Berbagai data dan survei menunjukkan situasi tersebut. Penegakan hukum di Indonesia mengalami dinamika yang fluktuatif dalam beberapa tahun terakhir. Misalnya, data World Justice Project Rule of Law Index mencatat bahwa skor Indonesia berada pada angka 0,53 secara konsisten sejak 2020 hingga 2023, menempatkan Indonesia di peringkat ke-66 dari 142 negara pada 2023. Meski skornya relatif stagnan, posisi Indonesia sempat naik ke peringkat 64 pada 2022 namun kembali turun dua peringkat pada tahun berikutnya. Data ini mencerminkan ketatnya persaingan global dalam memperkuat supremasi hukum.

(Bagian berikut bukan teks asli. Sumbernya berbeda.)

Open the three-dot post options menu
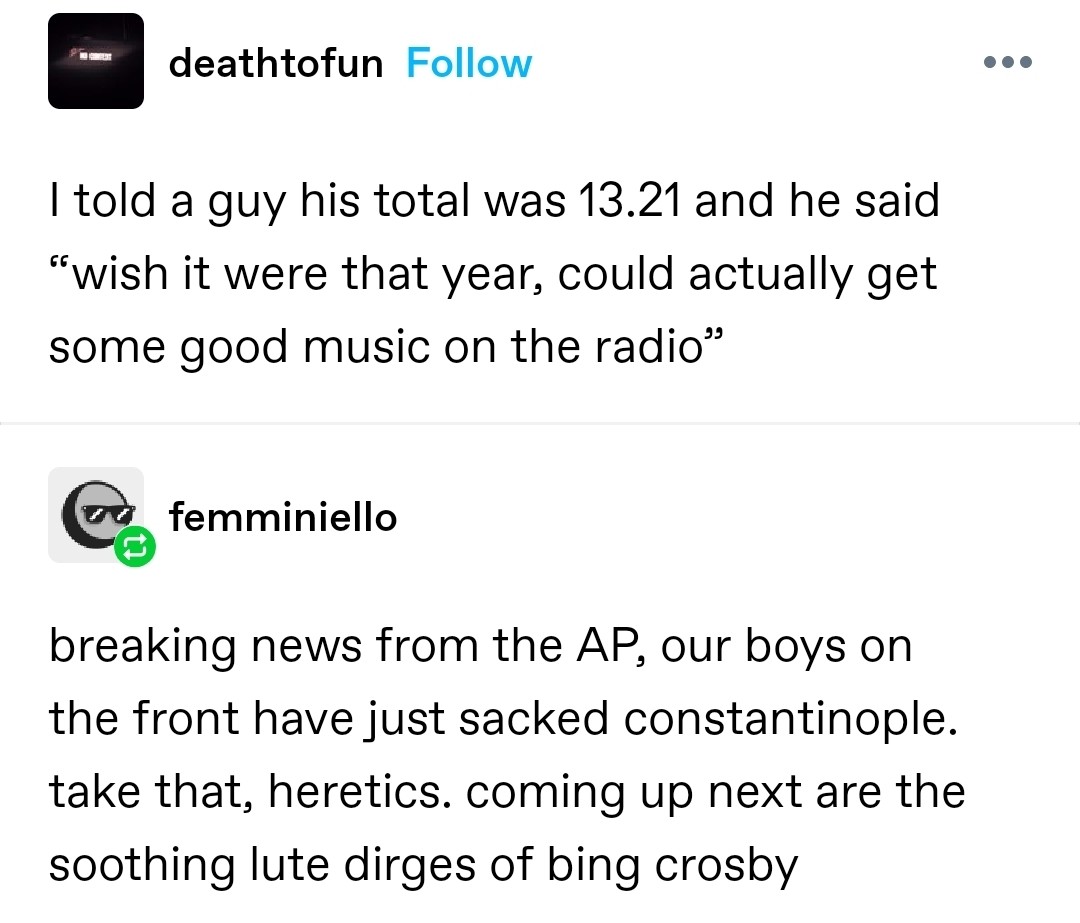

Sementara itu, survei Indikator Politik Indonesia pada April 2024 mengungkap bahwa hanya 36,5% masyarakat yang menilai penegakan hukum di Indonesia sudah baik, sementara sisanya menganggap sedang (28,4%) atau bahkan buruk (31,1%). Lalu, dalam survei LSI Agustus 2023, terlihat bahwa tingkat kepercayaan publik terhadap lembaga penegak hukum juga beragam: Kejaksaan Agung dipercaya oleh 74% responden, disusul pengadilan (73%), KPK (68%), dan Polri (66%).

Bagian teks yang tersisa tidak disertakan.